▶ Texte fourni:
Le rap nomade
Les communautés locales se réapproprient
à leur façon un style de musique hégémonique
Eminem, Public Enemy, Ice Cube: le rap américain, par
la voix de ses nombreux chanteurs, a conquis la planète.
Ce style de musique simple, direct et rythmé, aux paroles
récitées et à la gestuelle particulière,
est né dans les quartiers noirs mal famés de New
York. Il s'inscrit dans la mouvance de cette culture de la rue
appelée hip-hop, une culture caractérisée
par l'art de la parole, le tag, le graffiti et des formes de
danse comme le break dance. Selon Roger Chamberland, professeur
et directeur du Département des littératures, ceux
qui à travers le monde se sont réapproprié
le rap se réclament de cette forme musicale hégémonique,
tout en revendiquant leur spécificité locale. "Le
discours des groupes rap de la région de Toronto ou de
la banlieue de Paris n'a rien à voir avec le discours
de jeunes rappeurs blancs du centre-ville de Halifax, explique-t-il.
Chacun négocie avec ce qu'il considère comme "sa"
culture dominante, circonscrit sa lutte avec le pouvoir, revendique
des droits dissemblables et témoigne de sa vie et de ses
expériences en fonction de la communauté restreinte
à laquelle il s'adresse."
Le jeudi 20 mars, au pavillon Charles-De Koninck, Roger Chamberland
prononcait une conférence avec visionnement intitulée
"Culture hip-hop et culture identitaire". Cette activité
était la première d'une série de cinq présentations
qui se dérouleront en mars et avril, en lien avec les
travaux du GROOVE (Groupe de recherche et observatoire de l'objet
vidéoclip et de son esthétique). Deux vidéoclips
ont été présentés à cette
occasion: l'un de Juvenile, un groupe de rappeurs noirs américains,
l'autre de 83 (prononcez "huit trois"), des rappeurs
blancs de la rive sud de Québec.
Selon le conférencier, on peut accoler au rap l'étiquette
de "culture nomade" puisque des collectivités
locales variées, se définissant comme des "tribus",
se l'approprient et le réinterprètent en vue de
redéfinir une culture identitaire locale. "Les différents
raps, souligne Roger Chamberland, reproduisent un modèle
à noyau variable et changeant, qui est adapté à
chacune des communautés qui en font usage. À Montréal,
Muzion, par exemple, traduit la réalité d'une certaine
communauté haïtienne qui se réapproprie les
fondements mêmes de leur culture en introduisant du créole
à travers du français et de l'anglais."

▶ Consigne a:
Répondez à ces questions sur le texte consacré au rap nomade :
(i) Dans quels quartiers le rap est-il né ?
(ii) À quelle date et dans quel pavillon Roger Chamberland a-t-il donné sa conférence ?
(iii) Quelle langue Muzion introduit-il à travers le français et l'anglais ?

(Lignes pour repérer du texte et des éléments)
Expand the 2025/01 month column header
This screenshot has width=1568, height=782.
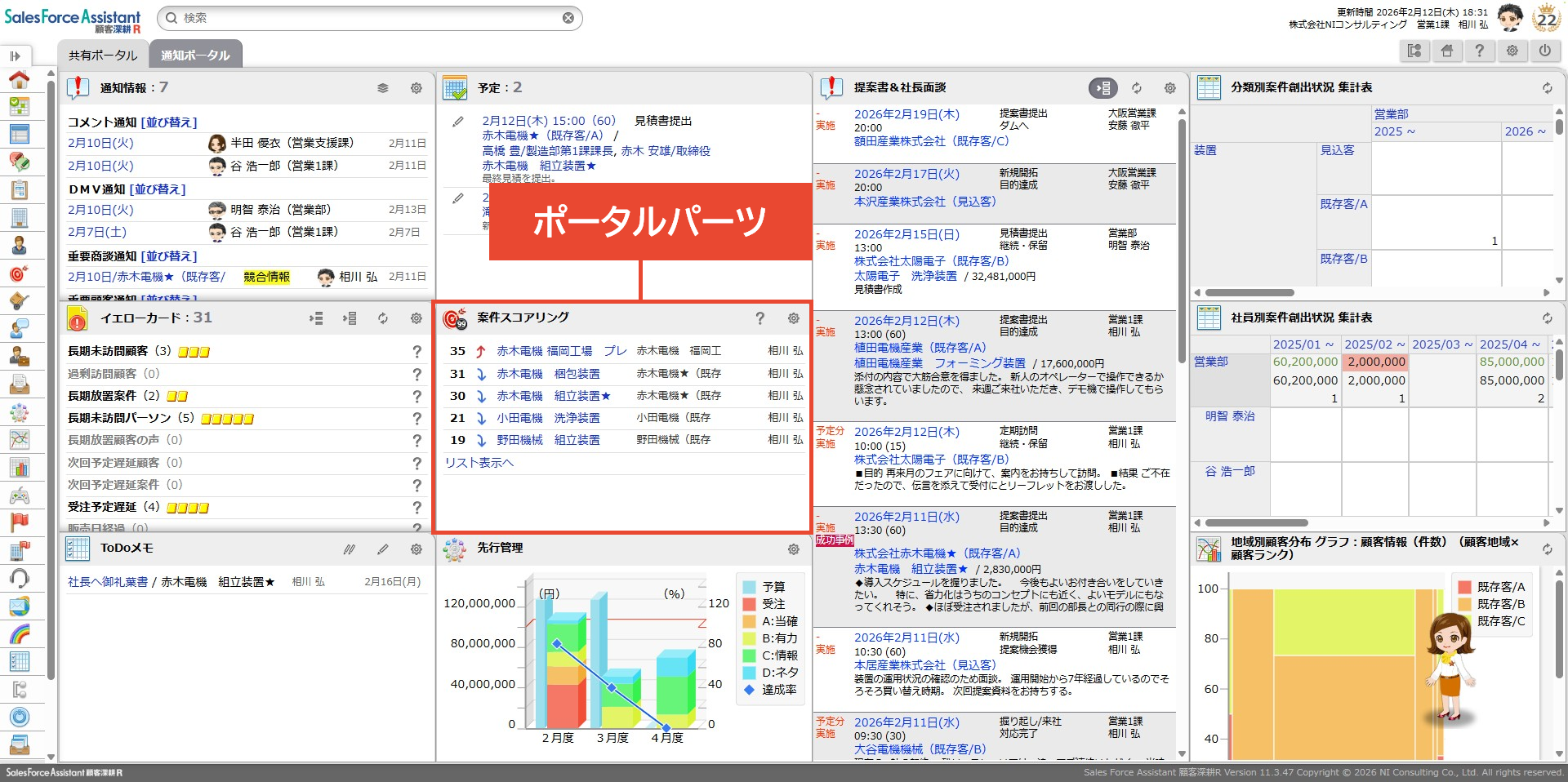(1303, 344)
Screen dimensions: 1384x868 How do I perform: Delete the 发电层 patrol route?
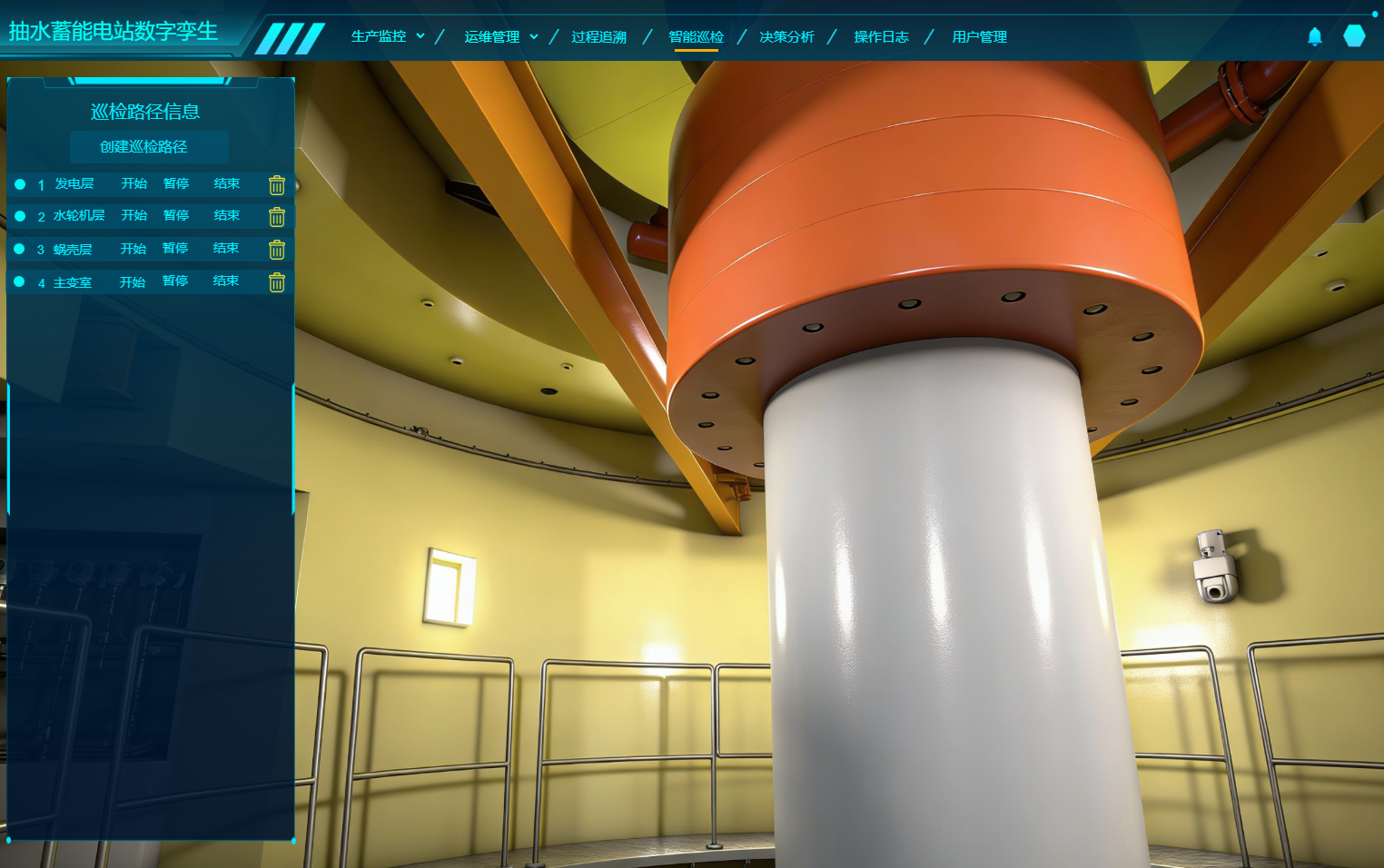pos(277,185)
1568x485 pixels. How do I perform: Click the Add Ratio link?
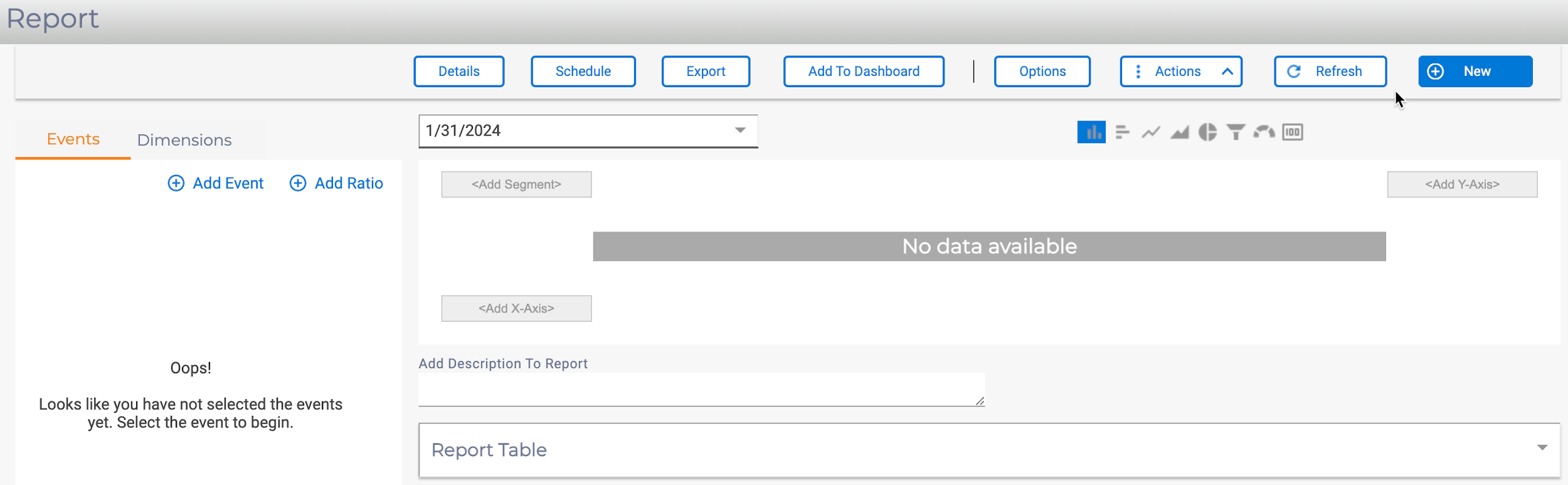tap(336, 183)
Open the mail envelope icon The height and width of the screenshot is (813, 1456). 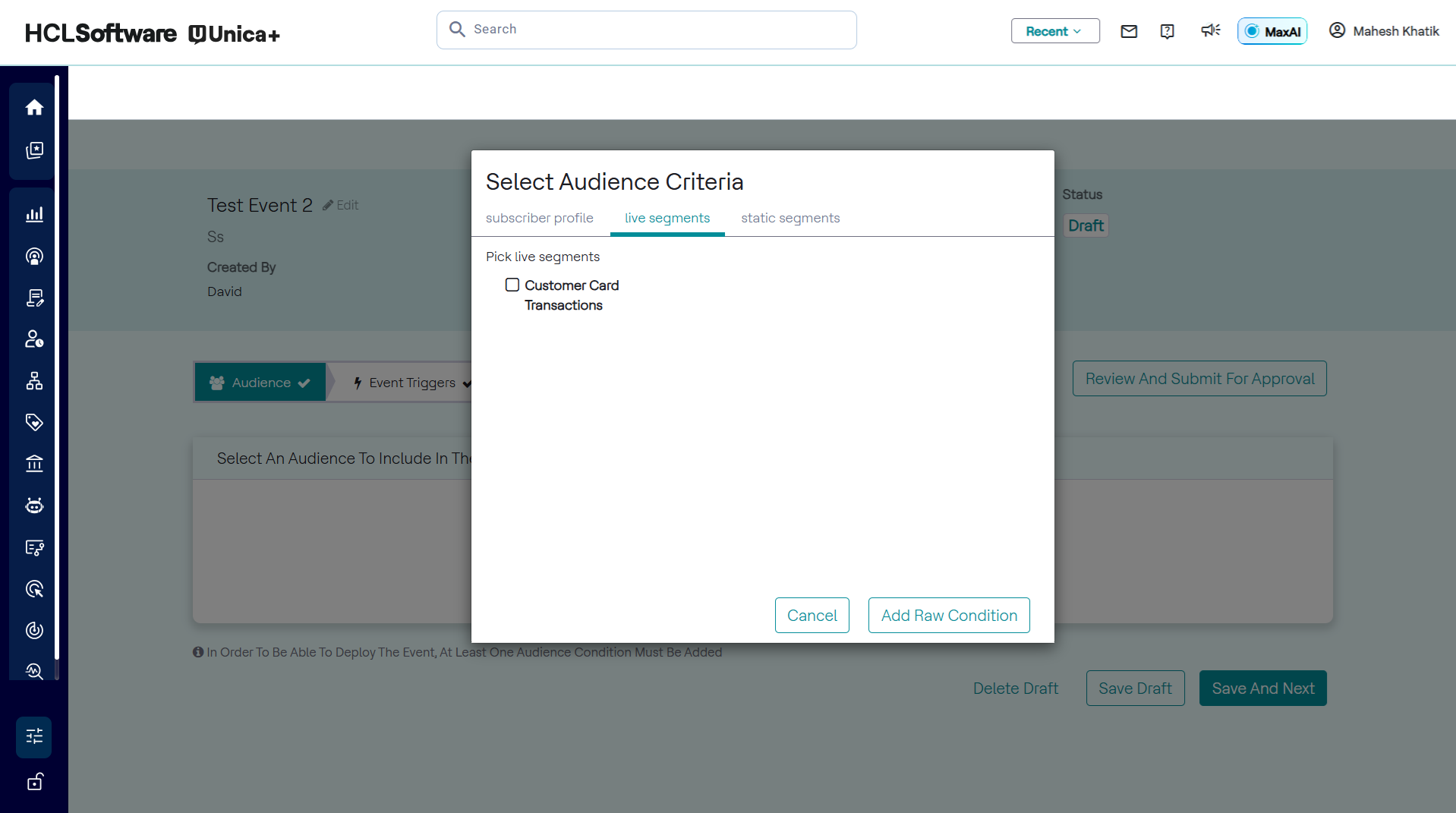[x=1129, y=31]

▶ Consigne b: Recopiez les lignes de la liste, du début jusqu'à celle qui contient "tap(336, 183)" comprise, en remplaçant "How do I perform" par "How can I perform" sans rien changer d'autre. N'y mettez pas les images.

▶ Résultat a:
(i) Dans les quartiers noirs mal famés de New York.
(ii) Le jeudi 20 mars, au pavillon Charles-De Koninck.
(iii) Le créole.

▶ Résultat b:
Expand the 2025/01 month column header
This screenshot has width=1568, height=782.
(1303, 344)
Screen dimensions: 1384x868 How can I perform: Delete the 发电层 patrol route?
pos(277,185)
1568x485 pixels. How can I perform: Click the Add Ratio link?
tap(336, 183)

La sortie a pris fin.